A loro carico accuse che vanno dall'associazione per delinquere, alla truffa, al falso, alla concussione e all'illecito finanziamento dei partiti. Due anni d'indagini, un dossier di circa 4.000 pagine, 350.000 intercettazioni, una piattaforma accusatoria insomma che ha fatto scattare per 15 indagati la richiesta di altrettante ordinanze di custodia cautelare in carcere che il gip ha invece rigettato. A dare l'avvio alle indagini la gara d'appalto relativa alla costruzione del nuovo ospedale nel gennaio del 2003, vinta dal TIE, un consorzio d'imprese esistente soltanto sulla carta, una scatola vuota che fungeva come raccoglitore di tangenti da spartire appunto a partiti politici, in questo caso l' Udc nazionale e locale. Quasi tutti gli indagati sono stati rinviati a giudizio dal gup. Per alcuni di loro che avevano scelto il rito abbreviato il 12 gennaio scorso sono state emesse condanne a pene che vanno dai due ai cinque anni, mentre gli altri stanno per essere giudicati col rito ordinario dinnanzi al tribunale di Vibo.

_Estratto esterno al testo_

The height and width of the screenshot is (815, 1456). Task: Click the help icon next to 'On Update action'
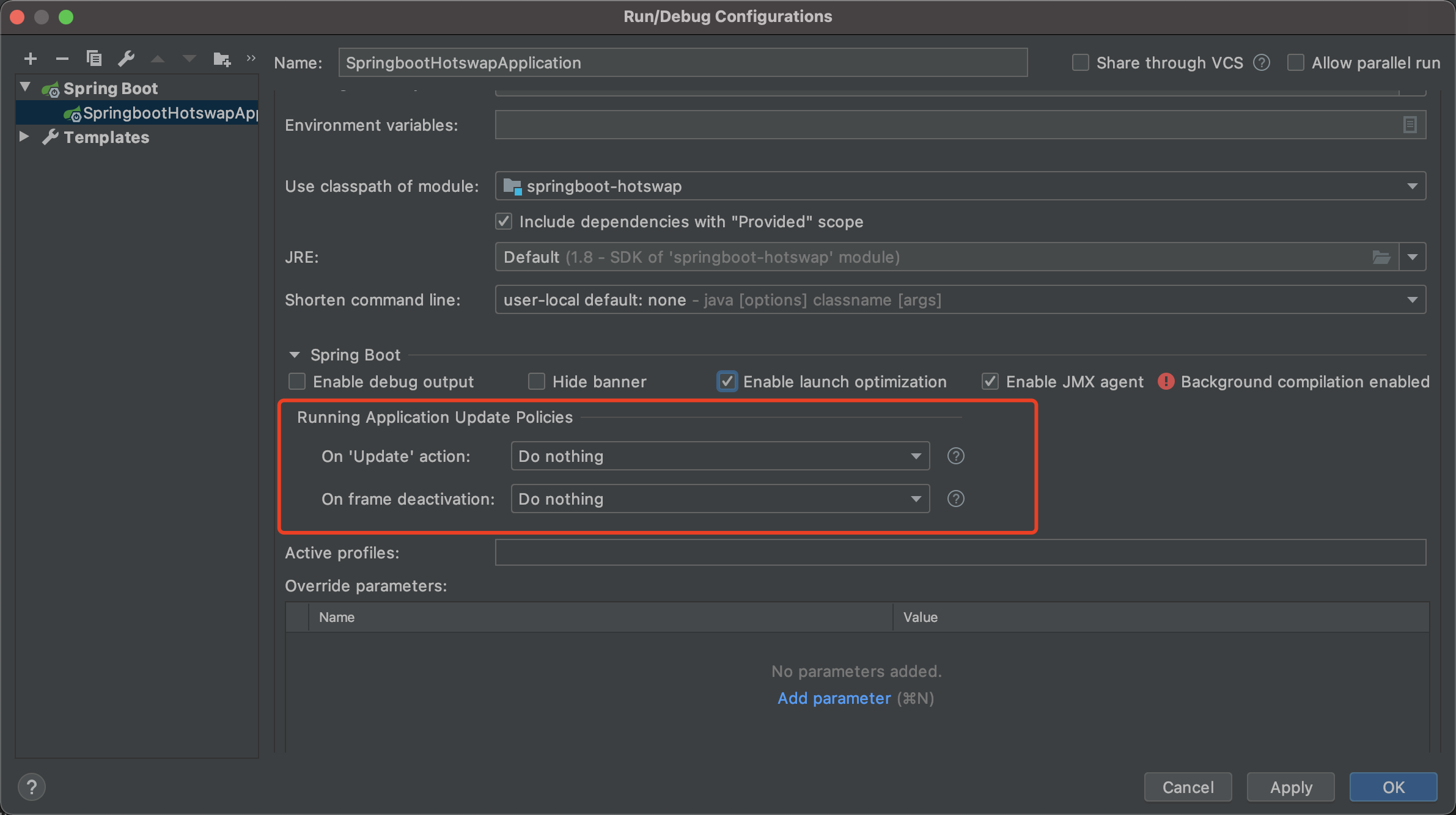click(956, 456)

Nel corso dell'operazione "Ricatto" e' stata sequestrata anche l'area su cui avrebbe dovuto sorgere il nuovo ospedale e su cui alla vigilia delle elezioni amministrative, era stata messa anche la prima pietra da una impresa di Lamezia in odore di mafia che aveva avuto, secondo l'accusa, il subappalto dietro pagamento di una tangente. Fu così che i vibonesi si videro sfumare il sogno d'avere un nuovo ospedale degno di questo nome. Tutto questo mentre il vecchio ospedale evidenzia carenze sempre più evidenti. Il 20 gennaio del 2006 scoppia il primo vero caso di malasanità. Federica Monteleone, una ragazza di 16 anni, operata per una banale appendicite, va in coma in seguito ad un black out e muore una settimana dopo all'ospedale di Cosenza. Scattano subito le indagini dei carabinieri ed arrivano i Nas per controlli a tappeto.

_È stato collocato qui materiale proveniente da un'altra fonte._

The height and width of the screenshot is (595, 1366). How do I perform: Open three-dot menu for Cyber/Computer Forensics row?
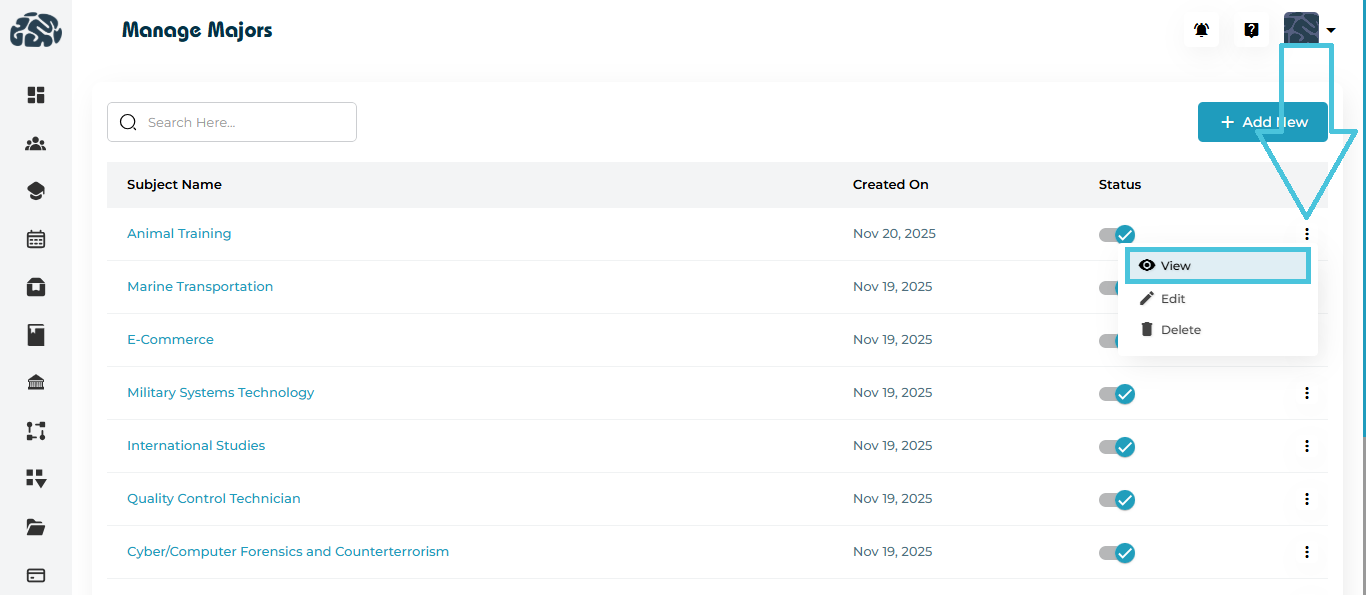click(1306, 552)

Il 4 dicembre 2007, un'altra sedicenne, Eva Ruscio, muore sempre in sala operatoria per un intervento di tracheotomia: era stata ricoverata tre giorno prima per un ascesso tonsillare. A cavallo tra la fine del 2007 e l'inizio del 2008, in clima già pesante, la morte di Orazio Maccarone, un uomo di 88 anni. Si parla di un altro presunto caso di malasanità. L'ottuogenario, trasportato al pronto soccorso di Vibo Valentia per una broncopolmonite, sarebbe rimasto quattro ore in attesa che venisse trovato un posto in un altro nosocomio. Le condizioni dell'uomo, durante il trasferimento nel vicino ospedale di Tropea si sono aggravate: riportato a casa su indicazione della figlia, qualche ora dopo l'anziano è morto nella sua abitazione. Un caso di malasanità tutto d'accertare, che però ha gettato benzina sul fuoco, aggravando ancor di più la brutta nomea dell'ospedale di Vibo, oggetto ieri della visita dell'ex prefetto Achille Serra e stamattina di una raffica di denunce da parte del Nas.